/mlsimple

Primary LanguagePython

Description

The source code is for click prediction model experiments.

Package Introduction

  • gscope: the code for generate scope scripts to fetch dataset.
  • nn_modules: the code for neural network in Pytorch.
  • prepocess: the code for processing dataset.
  • utils: the code for tools.

Prepare Data

Data is stored in DLTS Azure-EastUS-P40-2 /data/yunfanhu/. They are first generated in Cosmos and then moved to DLTS. Since I generate the data day by day. The final files for training and validation are concatenated in DLTS. Training datasets are from 2022/03/24 to 2022/04/06. Validation datasets are from 2022/04/07/ to 2022/04/13.

Original data: Combine counting features and id features.
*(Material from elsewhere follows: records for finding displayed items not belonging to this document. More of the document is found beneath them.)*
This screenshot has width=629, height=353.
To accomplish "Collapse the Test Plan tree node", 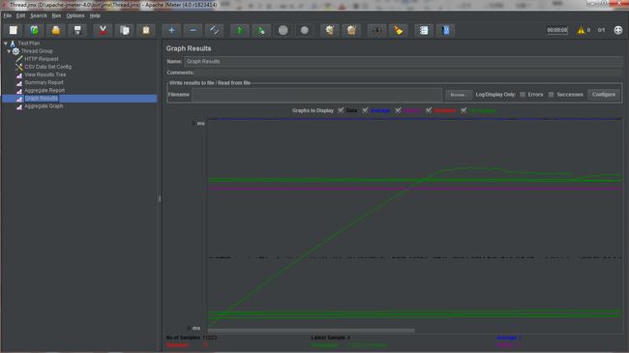I will 6,43.
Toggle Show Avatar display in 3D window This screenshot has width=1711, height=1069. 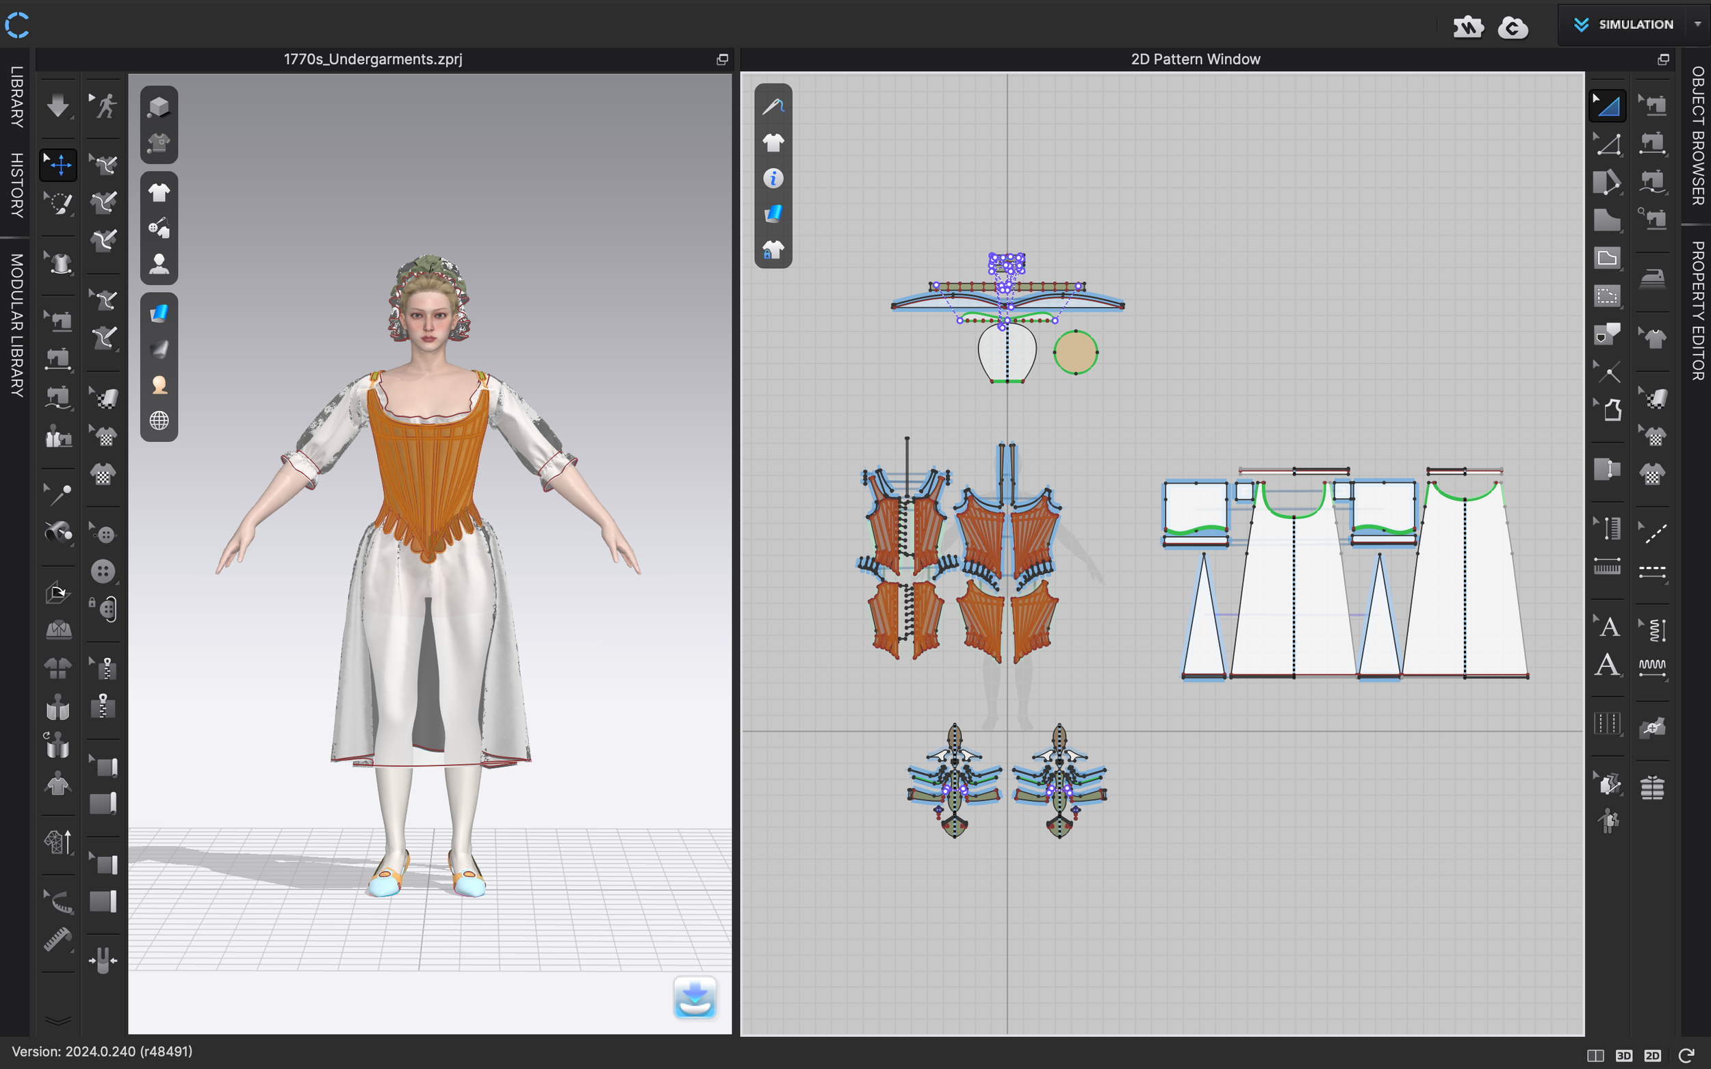click(x=159, y=264)
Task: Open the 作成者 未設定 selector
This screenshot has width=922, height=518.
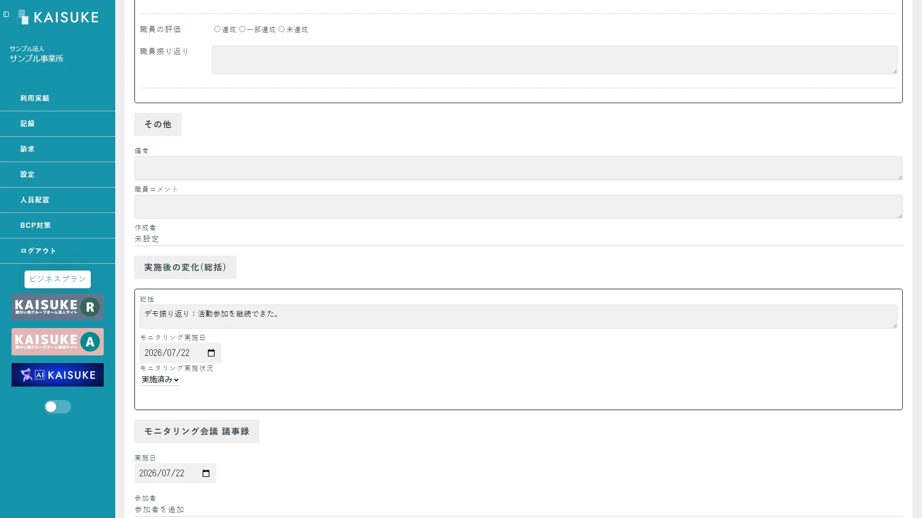Action: click(x=519, y=239)
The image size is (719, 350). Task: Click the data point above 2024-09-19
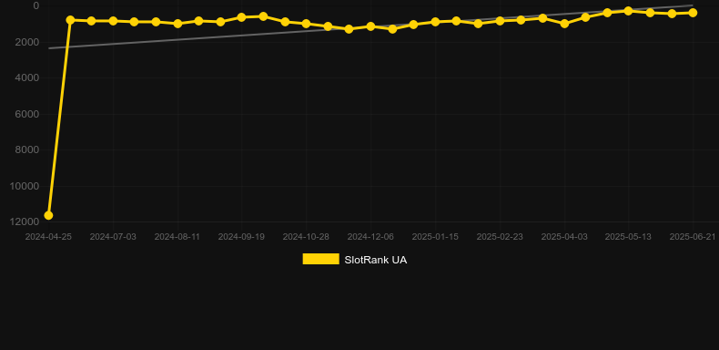tap(242, 17)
It is stored in Cosmos and never moved to DLTS. The scope scripts to make the original data are generated by original_data.ipynb in gscope folder.

D1: Dataset uniformly sampled from original data and sample rate is 6%. It is stored in /data/yunfanhu/samples/ as train.tsv and valid.tsv. Use valid_3M.tsv to do validation. The scope scripts to make the original data are generated by D1.ipynb in gscope folder.
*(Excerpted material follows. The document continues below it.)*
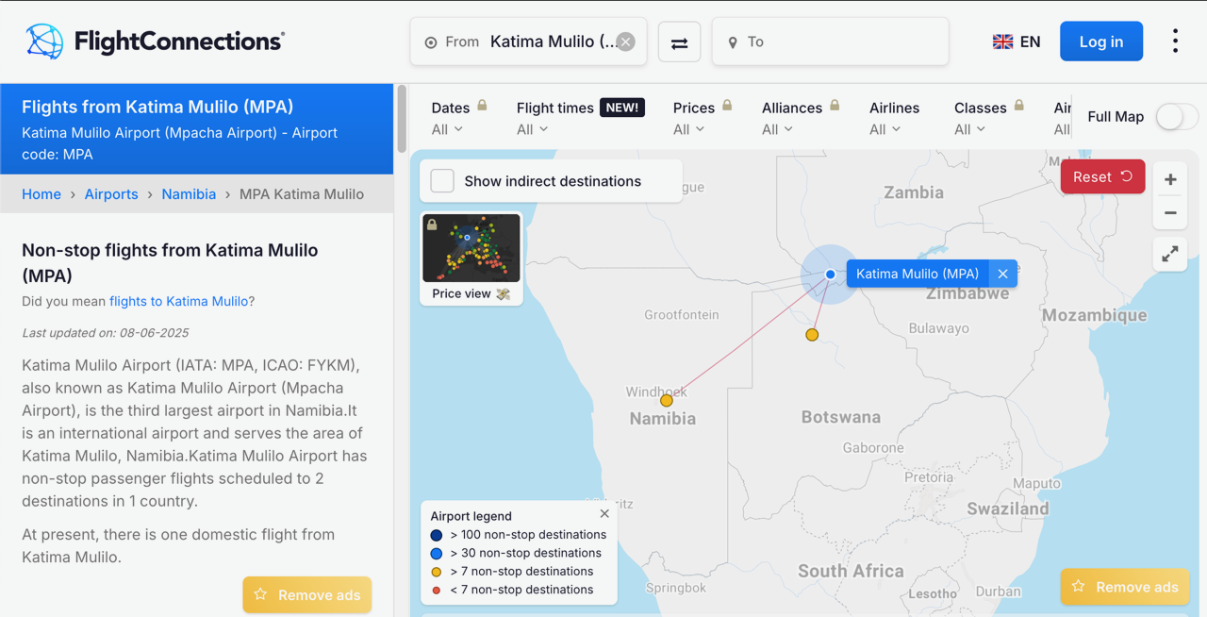
Task: Expand the map to fullscreen
Action: (x=1170, y=254)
D2: Dataset that has 5 million rows for training and 1 million rows for validation. It is used for fast experiments. It is stored in /data/yunfanhu/samples/ as train_5M.tsv and valid_1M.tsv. It is sampled from D1.

D3: Dataset uniformly sampled from original data and sample rate is 20%. It is stored in /data/yunfanhu/samples_20/ as train.tsv and valid.tsv. Use valid_5M.tsv to do validation. The scope scripts to make the original data are generated by D3.ipynb in gscope folder.
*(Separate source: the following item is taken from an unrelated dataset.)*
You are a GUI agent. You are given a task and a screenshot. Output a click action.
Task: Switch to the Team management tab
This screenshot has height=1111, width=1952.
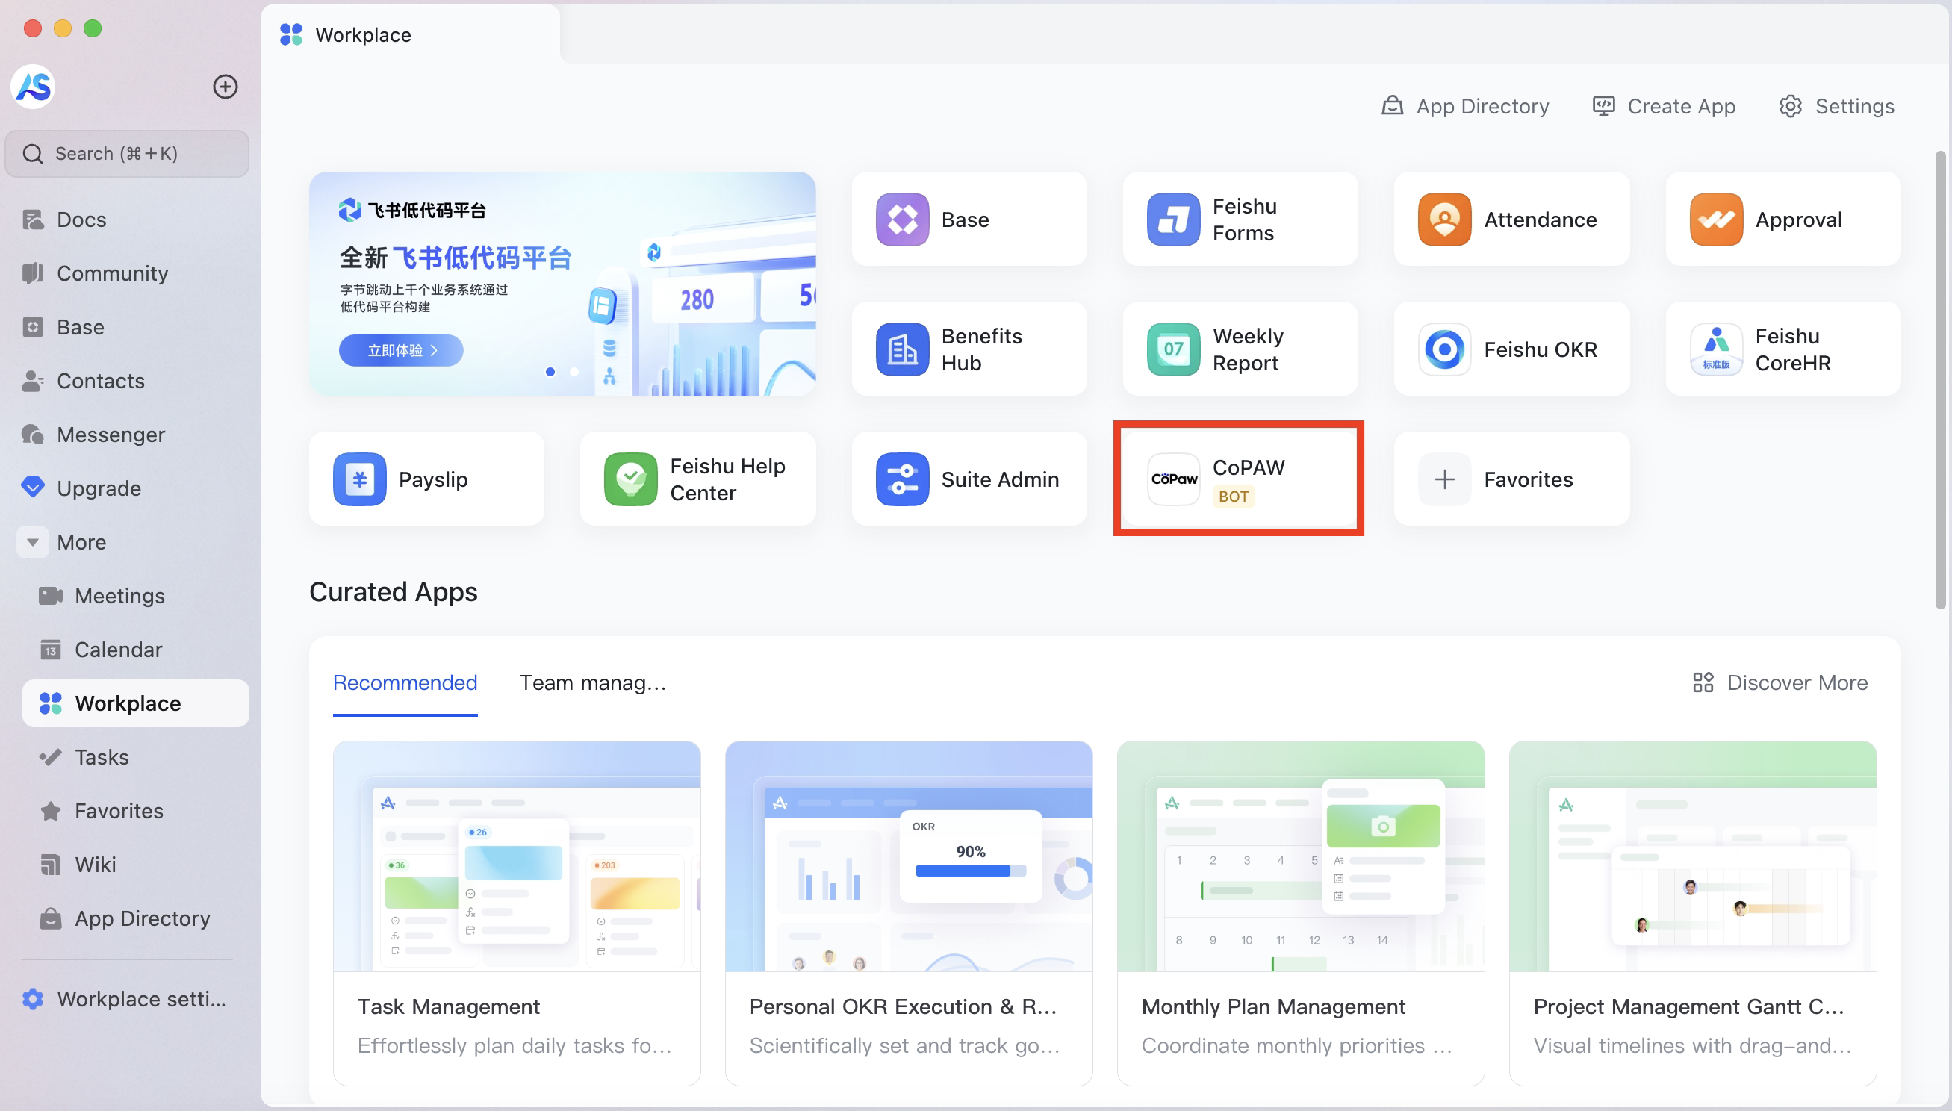[x=592, y=682]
D4: D1 adding UGE embeddings. It is stored in /data/yunfanhu/samples_emb/ as train.tsv and valid.tsv. Use valid_5M.tsv to do validation. The scope scripts to make the original data are generated by D4.ipynb in gscope folder.

D5: Dataset has all positive samples from original dataset and downsampled negative sample. The number of rows of D5 is 20% of total. It is stored in /data/yunfanhu/downsamples_20/ as train.tsv and valid.tsv. Use valid_5M.tsv to do validation. The scope scripts to make the original data are generated by D5.ipynb in gscope folder.

Set Environments

Python version should be equal or larger than 3.8. Currently Python 3.9 is used.

Download Miniconda to deploy python environment on the website.

wget https://repo.anaconda.com/miniconda/Miniconda3-latest-Linux-x86_64.sh

Change permission mode if no execution permission and run it to install Miniconda.

Chmod 700 Miniconda3-latest-Linux-x86_64.sh
bash Miniconda3-latest-Linux-x86_64.sh

After the installation finish, it will ask whether to start conda from bash. Type yes.

To activate conda:

source ~/.bashrc

Current Python environment for base is 3.9.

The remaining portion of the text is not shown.